Proteolysis imbalance originates from the virus invasion leading to the ARDS initiation. The activity of trypsin-like proteinases in ARDS was 8.6 times higher than in controls and 2.6 times higher than in patients without ARDS. However, the activity of neutrophilic elastase was equally high and independent on the ARDS initiation. Proteolysis overactivation was found in AH patients. The trypsin-like proteases activity was increased by2.7 times in AH patients with COVID-19 compared to the non-AH ones. The PAR4 content in ARDS patients was 1.75 times and1.4 times higher than in healthy people and in COVID-19 patients without signs of ARDS.

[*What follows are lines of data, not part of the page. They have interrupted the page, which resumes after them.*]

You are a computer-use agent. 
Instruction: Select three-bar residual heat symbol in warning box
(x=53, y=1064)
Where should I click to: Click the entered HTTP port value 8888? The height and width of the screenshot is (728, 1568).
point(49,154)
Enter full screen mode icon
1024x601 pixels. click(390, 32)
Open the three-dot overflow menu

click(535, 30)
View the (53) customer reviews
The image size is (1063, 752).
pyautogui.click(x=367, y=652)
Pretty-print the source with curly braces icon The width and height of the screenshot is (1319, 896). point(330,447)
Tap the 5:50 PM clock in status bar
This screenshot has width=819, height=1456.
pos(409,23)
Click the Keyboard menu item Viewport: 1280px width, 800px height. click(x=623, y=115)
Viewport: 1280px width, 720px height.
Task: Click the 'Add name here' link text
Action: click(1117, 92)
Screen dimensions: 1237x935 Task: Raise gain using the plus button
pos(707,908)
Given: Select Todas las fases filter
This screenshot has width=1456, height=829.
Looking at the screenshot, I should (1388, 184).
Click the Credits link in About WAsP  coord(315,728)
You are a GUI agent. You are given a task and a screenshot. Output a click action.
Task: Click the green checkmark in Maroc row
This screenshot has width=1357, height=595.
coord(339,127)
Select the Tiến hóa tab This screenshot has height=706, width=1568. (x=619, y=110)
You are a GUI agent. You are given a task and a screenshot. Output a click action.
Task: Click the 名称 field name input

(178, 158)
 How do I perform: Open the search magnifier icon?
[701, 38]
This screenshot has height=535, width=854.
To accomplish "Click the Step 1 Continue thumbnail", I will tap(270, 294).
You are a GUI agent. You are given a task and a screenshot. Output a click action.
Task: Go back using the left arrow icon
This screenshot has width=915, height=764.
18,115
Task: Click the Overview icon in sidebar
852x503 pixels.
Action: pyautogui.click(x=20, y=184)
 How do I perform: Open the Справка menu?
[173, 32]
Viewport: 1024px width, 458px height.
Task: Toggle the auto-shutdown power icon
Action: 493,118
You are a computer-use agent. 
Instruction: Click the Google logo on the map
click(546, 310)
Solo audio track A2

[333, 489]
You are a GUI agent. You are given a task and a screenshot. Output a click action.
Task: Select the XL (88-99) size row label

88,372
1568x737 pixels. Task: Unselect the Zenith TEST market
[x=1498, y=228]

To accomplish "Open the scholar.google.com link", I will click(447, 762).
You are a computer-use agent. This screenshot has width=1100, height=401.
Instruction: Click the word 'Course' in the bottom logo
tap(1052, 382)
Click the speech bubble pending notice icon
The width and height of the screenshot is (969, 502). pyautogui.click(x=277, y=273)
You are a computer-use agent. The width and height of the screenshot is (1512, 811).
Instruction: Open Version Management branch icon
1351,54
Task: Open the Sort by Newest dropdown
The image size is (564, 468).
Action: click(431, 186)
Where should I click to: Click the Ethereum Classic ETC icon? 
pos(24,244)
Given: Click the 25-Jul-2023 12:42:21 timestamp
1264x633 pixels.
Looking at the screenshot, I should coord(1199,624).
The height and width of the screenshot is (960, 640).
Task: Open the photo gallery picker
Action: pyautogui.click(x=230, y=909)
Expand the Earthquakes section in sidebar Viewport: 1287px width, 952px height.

The COVID-19-induced deaths were associated with low PAR4 levels compared to recovered patients. A 9.2 and 3.7 times increase in the trypsin-like proteases and elastase activity was observed in patients with adverse outcomes, consequently, compared to the healthy people. Consequently, a decrease in PAR4, an increase in trypsin-like proteinases, and elastases may be an early sign of the lethal outcome in COVID-19 infection.
In patients who were subsequently treated with corticosteroids, the PAR4 content was 28% lower than in patients whose treatment did not require hormone therapy. A 2.2 growth in trypsin-like activity was found in patients who received the glucocorticoids in treatment.
Neuropilin Content in SARS-CoV2-induced Pneumonia, role in Multiorgan Damage
The ARDS initiation and respiratory failure result from prolonged inflammation and trigger the activation of multiple cellular axes. NRP-1, the transmembrane protein, being the target in SARS-CoV2 invasion, might provoke multiorgan lesions. The neuropilin content in the serum of SARS-CoV2 community-acquired pneumonia patients was increased 1.9 times compared to healthy individuals (Table 5). A 2.15 and 1.4 times increase was found in SARS-CoV2 patients with ARDS and without signs of ARDS. Additionally, a 1.48 times decrease in neuropilin level was detected in patients with ARDS than in patients without respiratory failure.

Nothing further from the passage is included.